Ратники часто вспоминали в разговорах Коломну. Видно, там и быть сече. Ну а Коломну в Локотне знали, совсем недалеко она была. Каждую зиму ездили туда локотненцы на торг. Вот только крепостица там малая, не вместится войско в стены. Может, в поле будут биться? Но то не простых воев дело, а воевод. А воеводы с мужиками не разговаривали.
Сунулся как-то Милон к проезжему владимирскому воеводе — спросить, не пора ли и локотненцам трогаться к Коломне, но и сам не рад был своей дерзости. Обозвал воевода его мужиком-лапотником и велел ждать, пока подойдет московский полк. К Москве-де приписано сельцо на случай войны и осады, нечего до поры под ногами путаться, не до них!
Сердитым оказался воевода, но посоветовал верно. Вскоре приехал из Москвы боярин Евсей Петрович, а с ним дружинники и сани с оружием.

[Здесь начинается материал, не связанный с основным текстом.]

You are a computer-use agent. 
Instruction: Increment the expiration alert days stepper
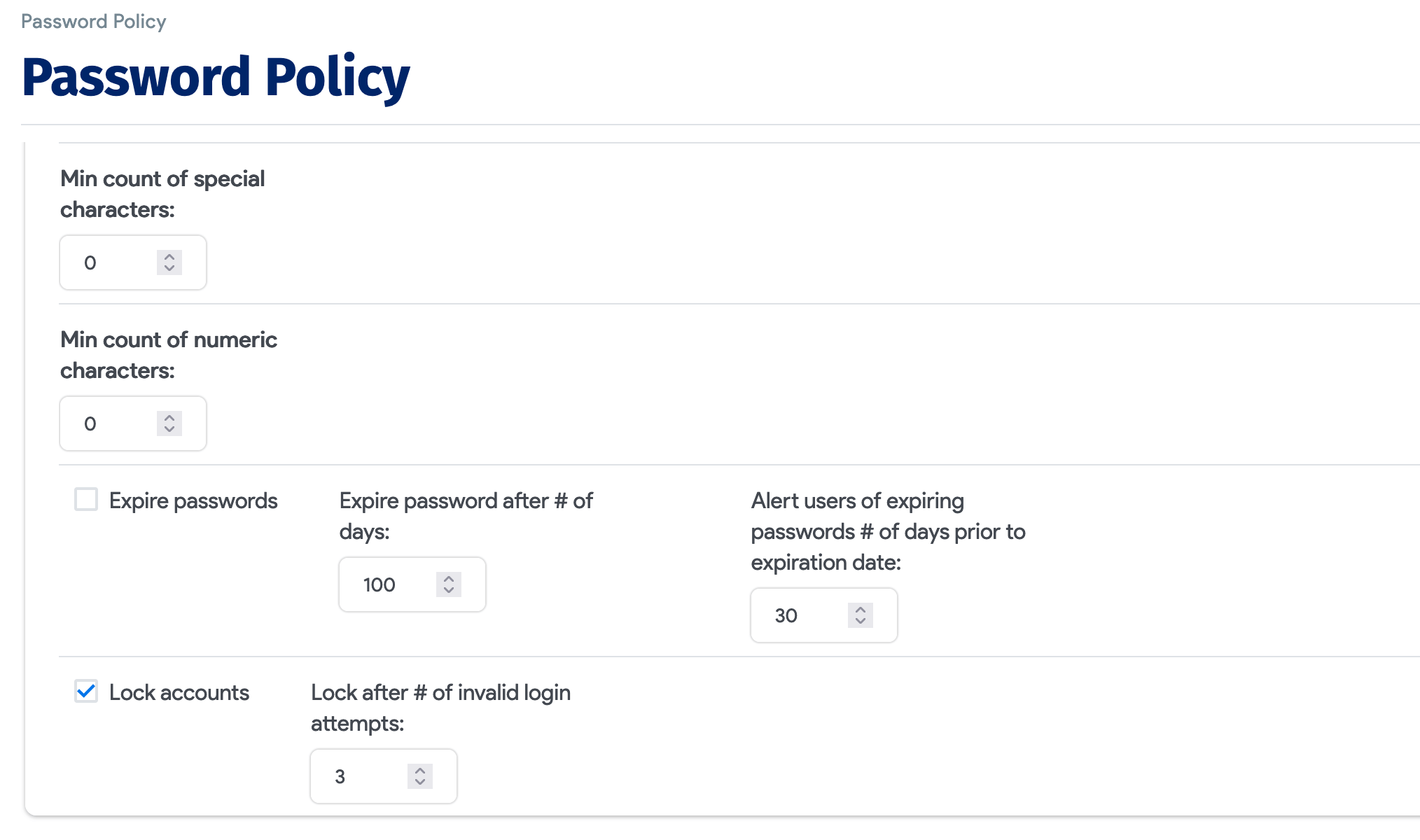(859, 610)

Людей собрали у избы тиуна.
Московский боярин был немногословен, объявил только, что локотненцы пойдут вместе с его полком. Дружинники проворно роздали с саней оружие, кому что досталось: копья, рогатины, боевые топоры, щиты. Милон получил прямой меч, слегка тронутый ржавчиной, и островерхий дружинный шлем, тоже не новый. Доспехов боярин не привез совсем: видно, в Москве их не оказалось.
Боярин велел пересчитать мужиков, назначил старшим над ними тиуна Гришку:
— Недостанет кого, с тебя, тиун, спрошу! Смотри!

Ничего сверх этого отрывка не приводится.